**** DOCUMENT EXCERPT
I explored some of those outliers and there is a package that was submitted in 2021 and two years later it was submitted with the same version. In other cases the submission was done with more than 1 hour of tolerance (see the “new_version” variable creation in the second code chunk.)

This means that the path to CRAN might be long and that developers do not change the version number on each submission.

Note: This section is new after detecting problems with the way it was initially published.

In the following function I calculate the number of submissions and similar information for each package:

count_submissions <- function(x) {
  x |> 
    mutate(submission_in_period = seq_len(n()),
           date.mix = pmin(date.cran, date.subm, na.rm = TRUE),
           .by = package, .after = acceptance_n) |> 
    summarise(
      # Number of accepted packages on CRAN
      total_accepted = sum(!is.na(date.cran), 0, na.rm = TRUE),
      # At minimum 0 through {cransays}
      through_cransays = sum(!is.na(date.subm), 0, na.rm = TRUE), 
      # In case same version number is submitted at different timepoints
      resubmissions = ifelse(any(!is.na(resubmission_n)), 
                              max(resubmission_n, na.rm = TRUE) - min(resubmission_n, na.rm = TRUE) - through_cransays, 0),
      resubmissions = if_else(resubmissions < 0L, 0L, resubmissions),
      # All submission + those that were duplicated on the submission system
      total_submissions = max(submission_in_period, na.rm = TRUE) + resubmissions,
      # The submissions that were not successful
      total_attempts = total_submissions - total_accepted,
      percentage_failed_submissions = lp(total_attempts/total_accepted), 
      .by = package)
********
• [PROBLEMS TO SOLVE]:
1. In the CRAN submissions excerpt, list the names of all the columns that the summarise() call in the count_submissions function creates.
2. Copy word for word the part of the CRAN submissions excerpt starting at "This means that" and ending at "was initially published.".
3. For each statement, say whether the CRAN submissions excerpt agrees with it and quote the words that decide it. (a) One package was submitted in 2021 and then submitted again two years later with the same version. (b) Developers change the version number on each submission. (c) The note says this section has been unchanged since it was first published.
**** DATA SHOWN
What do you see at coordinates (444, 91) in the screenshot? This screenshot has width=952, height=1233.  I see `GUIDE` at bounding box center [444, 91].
********
• [PER-TASK OUTPUTS]:
1. total_accepted, through_cransays, resubmissions, total_submissions, total_attempts, percentage_failed_submissions

2.
This means that the path to CRAN might be long and that developers do not change the version number on each submission.

Note: This section is new after detecting problems with the way it was initially published.

3.
(a) Yes: "there is a package that was submitted in 2021 and two years later it was submitted with the same version"
(b) No: "developers do not change the version number on each submission"
(c) No: "This section is new after detecting problems with the way it was initially published."